Skutek jej decyzji był taki, że pozostałe aktywa i majątek Beckera miały zostać sprzedane w celu spłaty wierzycieli. Wyrok oznacza również możliwość przejęcia na poczet długów wszelkich przyszłych zarobków, jakie może mieć były mistrz rakiety (np. jako komentator Wimbledonu).

Sąd w osobie pani Derrett dowiedział się, że Becker proponuje w zamian pożyczkę wziętą pod zastaw wartej ponad 6 mln euro posiadłości na Majorce, którą nabył w latach 90. Oprócz luksusowej willi z licznymi pokojami gościnnymi na 25 hektarach ma tam korty tenisowe, basen, boisko koszykarskie i gaj pomarańczowy.

Ten argument nie miał jednak dużej siły, bo angielski sąd świetnie widział, iż pięć lat wcześniej sąd w stolicy Majorki – Palmie, nakazał sprzedaż nieruchomości Beckera, aby właściciel mógł spłacić dług w wysokości 225 tys. funtów, który miał wobec lokalnej firmy ogrodniczej.

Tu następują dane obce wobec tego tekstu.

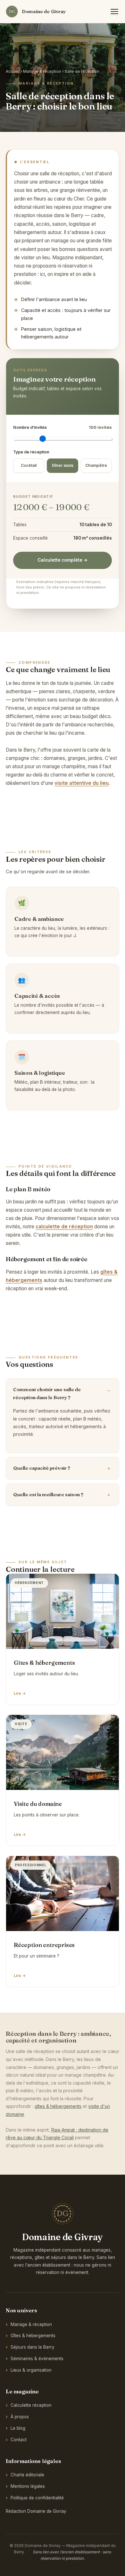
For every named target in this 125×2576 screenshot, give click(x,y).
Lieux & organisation (31, 2370)
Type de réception (31, 452)
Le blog (18, 2428)
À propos (20, 2416)
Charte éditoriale (27, 2474)
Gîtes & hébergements (33, 2335)
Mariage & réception (42, 71)
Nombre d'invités (62, 427)
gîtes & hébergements (58, 2106)
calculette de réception (64, 1227)
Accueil (13, 71)
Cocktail (29, 465)
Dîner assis (62, 465)
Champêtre (96, 465)
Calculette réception (31, 2405)
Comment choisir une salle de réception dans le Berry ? (47, 1393)
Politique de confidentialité (37, 2497)
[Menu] (114, 11)
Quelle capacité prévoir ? (41, 1468)
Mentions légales (28, 2486)
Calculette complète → (63, 560)
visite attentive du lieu (81, 783)
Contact (19, 2439)
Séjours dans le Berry (32, 2347)
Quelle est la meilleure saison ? (48, 1494)
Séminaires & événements (37, 2358)
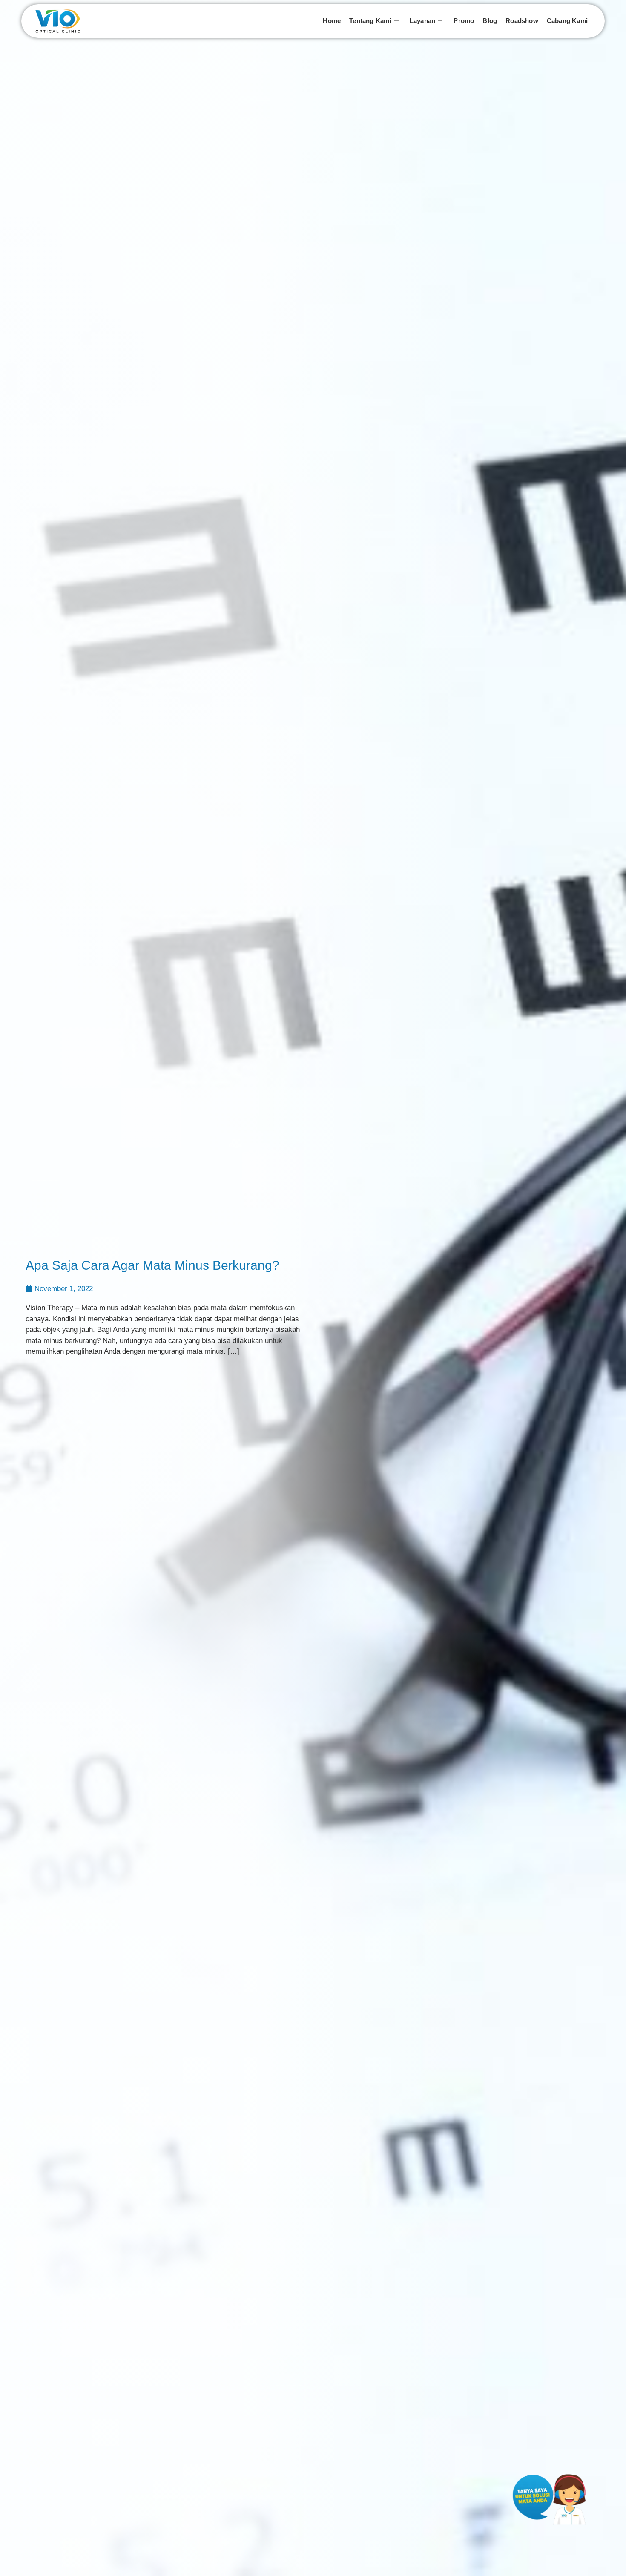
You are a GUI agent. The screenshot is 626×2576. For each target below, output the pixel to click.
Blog (489, 20)
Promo (464, 20)
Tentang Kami (370, 20)
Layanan (422, 20)
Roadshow (521, 20)
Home (332, 20)
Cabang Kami (567, 20)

W oddzielnej rozprawie przed innym sądem w Palmie, kolejny wyrok nakazywał wówczas Beckerowi zapłatę 345 tys. funtów miejscowej firmie budowlanej, która zbyt długo czekała na opłacenie faktur za prace stolarskie, elektryczne i hydrauliczne oraz położenie boiska do koszykówki.

Reprezentujący Beckera w Londynie adwokat John Briggs próbował jeszcze dowodzić, iż jego klient nie odniesie korzyści z ogłoszenia upadłości, gdyż taki fakt wpłynie szkodliwie na jego wizerunek zawodowy, lecz sędzia Derrett skomentowała te słowa krótko: – Powinien był o tym pomyśleć dawno temu.

Na to wszystko legendarny tenisista miał już tylko słabo uzasadnione zaprzeczenia w mediach, że „nie jest ani niewypłacalny, ani bankrutujący". Tak mówił np. gazecie „Süddeutsche Zeitung". Nie bardzo mu wierzono.

Mecenas Briggs, zapewne trochę zdesperowany, stwierdził wówczas publicznie: – Mój klient nie jest wyrafinowanym człowiekiem, jeśli chodzi o finanse.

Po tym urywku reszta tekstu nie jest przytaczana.